Hey, at least they're talking to you. heh heh
I've made every kind of video at some point. But the past 15 years they've been for a Very Large Corporation: training, product promos, customer education, social media, whatever they need, constantly evolving with shorter and shorter deadlines and dwindling budgets. We recently brought all of our agency TV commercial production in-house, so I'll probably be involved there soonishly, too. I try not to interfere with the writers too much, but it's tough to hold my tongue sometimes.
This thread just reminded me of the time I was given the challenge of writing a short story in the first person. I had been watching a TV series Being Human at the time and the song Animal I have Become by Three Day's Grace popped up on my playlist and I suddenly had this inspiration about a reluctant werewolf who eventually just accepts what he is.
I wish I still had the story, I had it on a flash drive that wasn't backed up and it got dropped in a coffee cup .... :/ anyway I wonder if I could remember it.

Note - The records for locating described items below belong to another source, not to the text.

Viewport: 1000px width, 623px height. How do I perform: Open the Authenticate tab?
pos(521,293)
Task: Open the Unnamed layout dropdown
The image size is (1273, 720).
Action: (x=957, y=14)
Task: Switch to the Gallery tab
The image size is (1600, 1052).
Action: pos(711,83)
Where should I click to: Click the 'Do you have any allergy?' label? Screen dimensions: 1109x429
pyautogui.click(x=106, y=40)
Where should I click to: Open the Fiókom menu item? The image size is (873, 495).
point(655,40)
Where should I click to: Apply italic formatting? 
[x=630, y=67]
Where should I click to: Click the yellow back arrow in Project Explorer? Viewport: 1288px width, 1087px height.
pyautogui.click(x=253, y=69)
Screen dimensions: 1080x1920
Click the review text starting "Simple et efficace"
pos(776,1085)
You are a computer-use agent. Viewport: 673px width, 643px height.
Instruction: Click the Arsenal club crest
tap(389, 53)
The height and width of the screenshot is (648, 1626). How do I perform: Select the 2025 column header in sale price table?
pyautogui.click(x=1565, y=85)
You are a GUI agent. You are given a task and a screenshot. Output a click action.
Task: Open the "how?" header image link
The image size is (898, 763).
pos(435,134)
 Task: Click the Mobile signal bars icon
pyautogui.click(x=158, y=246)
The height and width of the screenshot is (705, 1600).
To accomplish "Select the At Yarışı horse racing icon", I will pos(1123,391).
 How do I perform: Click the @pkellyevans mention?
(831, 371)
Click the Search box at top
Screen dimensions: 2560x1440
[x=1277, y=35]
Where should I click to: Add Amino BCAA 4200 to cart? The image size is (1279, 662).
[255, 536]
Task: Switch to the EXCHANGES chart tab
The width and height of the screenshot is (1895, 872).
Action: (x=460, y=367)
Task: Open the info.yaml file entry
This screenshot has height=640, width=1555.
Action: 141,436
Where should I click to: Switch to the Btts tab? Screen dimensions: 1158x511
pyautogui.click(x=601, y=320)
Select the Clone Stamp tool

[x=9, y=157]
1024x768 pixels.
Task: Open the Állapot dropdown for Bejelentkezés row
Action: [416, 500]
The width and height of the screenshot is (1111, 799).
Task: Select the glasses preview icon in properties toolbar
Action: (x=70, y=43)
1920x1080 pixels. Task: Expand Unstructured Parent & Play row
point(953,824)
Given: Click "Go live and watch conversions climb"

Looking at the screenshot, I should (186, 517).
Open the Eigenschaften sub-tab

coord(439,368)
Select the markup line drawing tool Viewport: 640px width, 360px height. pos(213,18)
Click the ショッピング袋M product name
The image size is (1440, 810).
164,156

Might I suggest OneNote... It's the one thing Microsoft got (pretty much) right. You drag a file into your notebook, and boom, saved in the cloud.
@Thuggish, If only I could go back in time ....
This exercise rules. Great, unexpected short stories can arise from this, stuff that will even surprise you, as you write them:
1. Select a line from a poem that resonates with you. Feel free to substitute a line from anything really: a biography, a speech, a song, etc.
2. Next, consider a recent (perhaps troubling) dream.
3. Then, recall a problem you're having with another person.
4. Now, once you've got these items firmly in mind, write a fictional account that weaves these three disparate strands together, following the steps below:
1. Line from poem or whatever: write two paragraphs based on the line.
2. Dream: write two paragraphs using fragments or themes from your dream.
3. Problem: write two paragraphs concerning the conflict you had with another person.
4. Put it all together: weave the elements together any way you'd like. Follow your impulses. Something is probably already occurring to you.
And that's it! I find that this works best for short stories. The first time I tried it, the end story bore no resemblance to the paragraphs I started with and it felt like magic. Play loose with the rules; this isn't a strict exercise; do what works and what feels right.
p.s. The above exercise comes from "The Portable MFA In Creative Writing" from The New York Writers Workshop.
@ubik, I'm going to have to try that!
It's a lot of fun, Sue. I recommend using it loosely; do whatever works; follow your instincts. You should be surprised with what results from this exercise. I wouldn't mind writing an entire collection of stories using it for each one, just to see what comes out.
If any of you try the exercise I posted, let me know how they came out. Trust me, it's a lot of fun.